工作和技术 crifan 4703浏览 0评论

折腾:

【已解决】合并基于搜索的兜底对话到产品Demo中

期间,虽然可以跑起来solr的server和client了,但是搜不到要的结果

-》感觉本地导入数据有问题,所以后续solr搜索返回不到我们要的结果:

input: say hi

http://localhost:8983/solr/qa/select?q=question_str%3A%22+say+hi%22&fq=%2A%3A%2A+AND+scene%3Aqa&rows=1&fl=question%2Canswer%2Cid&wt=json&indent=false

http://localhost:8983/solr/qa/select?q=question%3A%22+say+hi%22&fq=%2A%3A%2A+AND+scene%3Aqa&rows=100&fl=question%2Canswer%2Cid&wt=json&indent=false

failed to find an answer

input:bye

http://localhost:8983/solr/qa/select?q=question_str%3A%22bye%22&fq=%2A%3A%2A+AND+scene%3Aqa&rows=1&fl=question%2Canswer%2Cid&wt=json&indent=false

http://localhost:8983/solr/qa/select?q=question%3A%22bye%22&fq=%2A%3A%2A+AND+scene%3Aqa&rows=100&fl=question%2Canswer%2Cid&wt=json&indent=false

所以再去想办法,重写导入数据才行:

所以重复之前的步骤:

  • 删除之前的qa

➜  solr git:(master) ✗ solr delete -help

Usage: solr delete [-c name] [-deleteConfig true|false] [-p port] [-V]

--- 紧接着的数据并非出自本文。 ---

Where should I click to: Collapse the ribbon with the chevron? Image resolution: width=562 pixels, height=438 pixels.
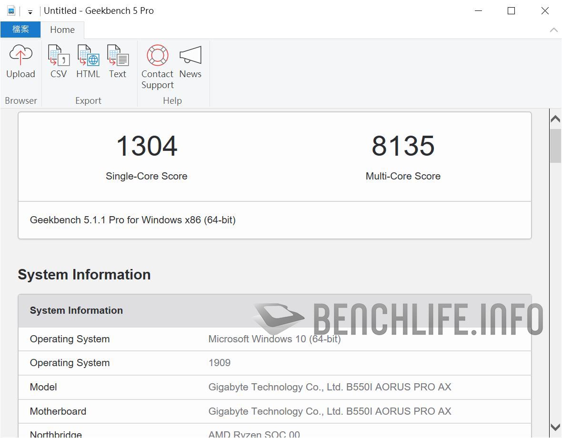tap(553, 30)
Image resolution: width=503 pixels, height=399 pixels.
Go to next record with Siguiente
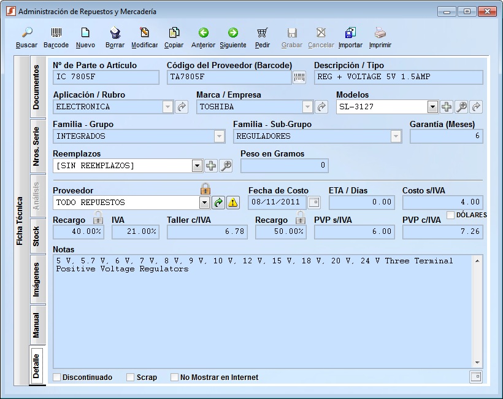232,33
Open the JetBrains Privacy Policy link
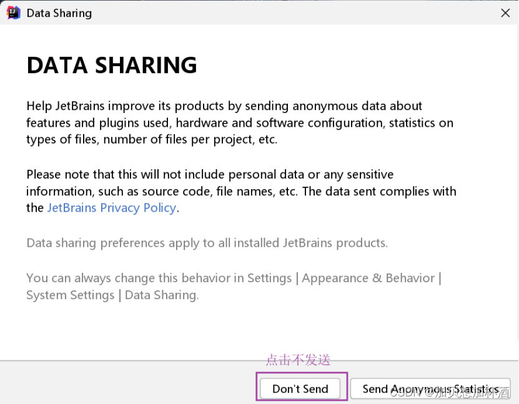The image size is (519, 404). (111, 208)
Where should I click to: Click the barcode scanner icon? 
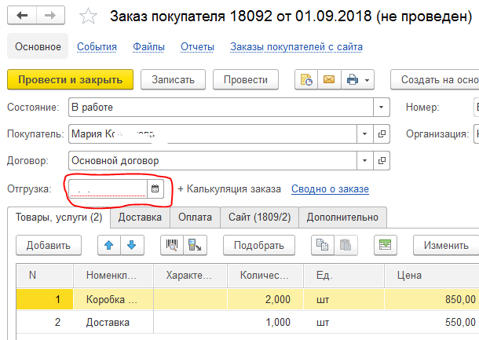pyautogui.click(x=170, y=245)
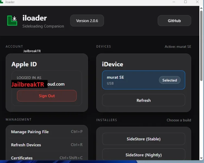Toggle the Selected badge on murat SE
This screenshot has width=204, height=163.
point(170,80)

  Deletes a core or collection depending on whether Solr is running in standalone (core) or SolrCloud

  mode (collection). If you’re deleting a collection in SolrCloud mode, the default behavior is to also

  delete the configuration directory from Zookeeper so long as it is not being used by another collection.

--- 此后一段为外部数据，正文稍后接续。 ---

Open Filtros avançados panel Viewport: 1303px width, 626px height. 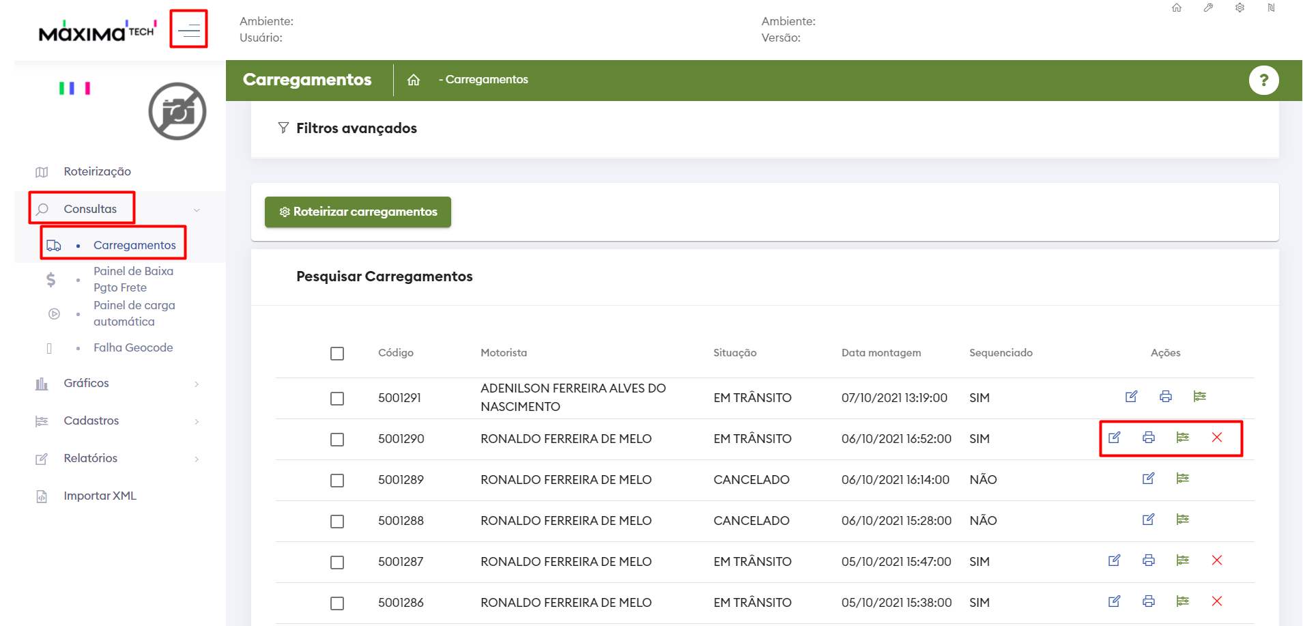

  You can override this behavior by passing -deleteConfig false when running this command.

  -c <name>               Name of the core / collection to delete

  -deleteConfig <boolean> Delete the configuration directory from Zookeeper; default is true

  -p <port>               Port of a local Solr instance where you want to delete the core/collection

                            If not specified, the script will search the local system for a running

                            Solr instance and will use the port of the first server it finds.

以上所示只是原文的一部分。